The above is for a ~1GB file, fully cached in memory (do repeated test runs until the times stabilize).

    $ time Release/CSV-parser-1 -n 0 in/4g.txt
    TIME Sun Dec 21 16:49:31 2008
    Scanning: in/4g.txt
    Done with: in/4g.txt
    TIME Sun Dec 21 16:51:02 2008
    Elapsed (ms): 91449, total (MB): 3944
    Scanned 43 MB/s

    real    1m31.455s
    user    0m41.271s
    sys     0m10.549s

The above is for a ~4GB file, not cached in memory. The result is very clear - an efficient CSV file parser can ingest data much faster than the data can be read off ordinary disks (a bit over five times faster). Even a fast RAID would be hard-pressed to deliver data faster than it could be parsed.
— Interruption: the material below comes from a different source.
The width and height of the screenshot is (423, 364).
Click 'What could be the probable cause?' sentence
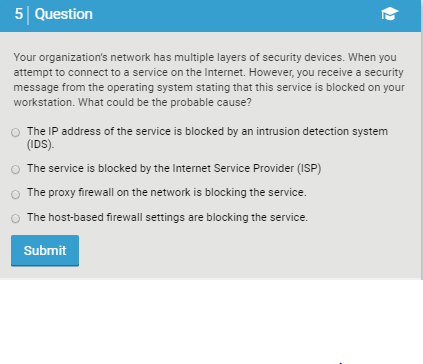165,102
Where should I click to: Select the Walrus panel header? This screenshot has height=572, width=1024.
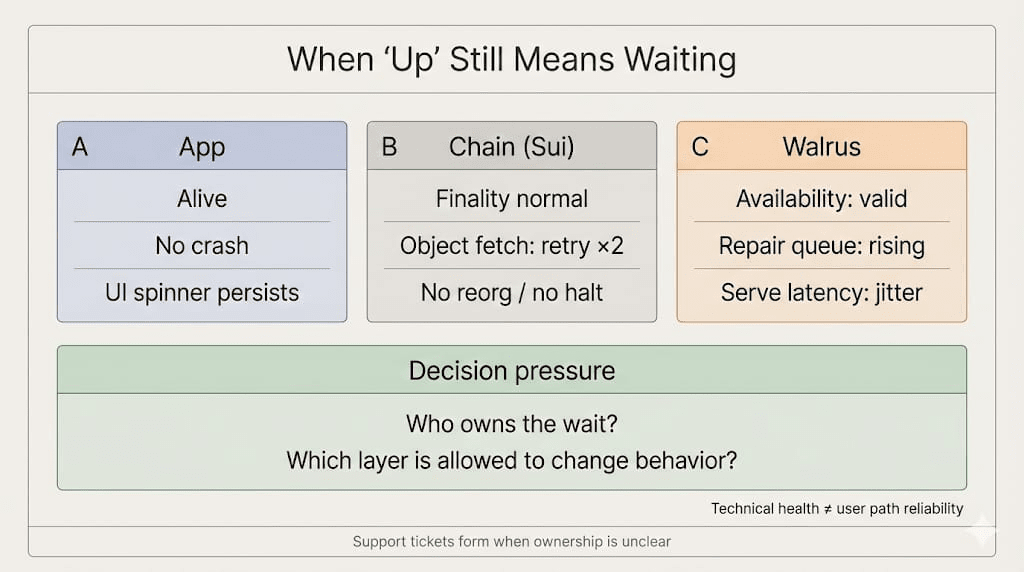point(821,147)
Of course, in "real" applications, any processing performed on the parsed CSV data will likely dominate the runtime. Application-specific processing could easily saturate more the one CPU. The problem partitions into most-efficient read-and-parse of CSV data from disk (which is what this example does), and distribution of application-specific processing across multiple CPUs (which this example can do in the same manner as feed-workers ... and which may or may not suit your application).

Insert the usual caveats here. The example program has seen only basic testing. There were other applications (minimally) active. The C++ code was written for reuse, and has not been run through a profiler. You could tweak the code to get slightly better performance, but probably not any large improvements.

The same test run on a desktop (slower CPUs, faster disk):

    preston@brutus:~/workspace/CSV-parser-1$ time Release/CSV-parser-1 -n 0 in/1g.txt
    TIME Sun Dec 21 17:21:19 2008
    Scanning: in/1g.txt
    Done with: in/1g.txt
    TIME Sun Dec 21 17:21:27 2008
    Elapsed (ms): 7530, total (MB): 981
    Scanned 130 MB/s

    real    0m7.535s
    user    0m6.136s
    sys     0m1.388s

The above times are for a file cached in memory.

    preston@brutus:~/workspace/CSV-parser-1$ time Release/CSV-parser-1 -n 0 in/4g.txt
    TIME Sun Dec 21 17:23:31 2008
    Scanning: in/4g.txt
    Done with: in/4g.txt
    TIME Sun Dec 21 17:25:00 2008
    Elapsed (ms): 89020, total (MB): 3944
    Scanned 44 MB/s

    real    1m29.084s
    user    0m26.994s
    sys     0m7.004s

The above times are for a file not cached in memory. The results are entirely consistent with the first set of runs.

Clearly, an efficient CSV file parser can process data faster than a single disk can deliver. The SSD's (solid-state disks) currently on the market seem to manage sustained read rates in the range of 40-100MB/s, so a single-process parser should be able to fully saturate the disk.

If you are doing large-scale processing of CSV data, your most-efficient approach is most likely to use a single (efficient!) reader-parser thread, and then roughly as many application-specific processing threads (or processes) as you have CPUs.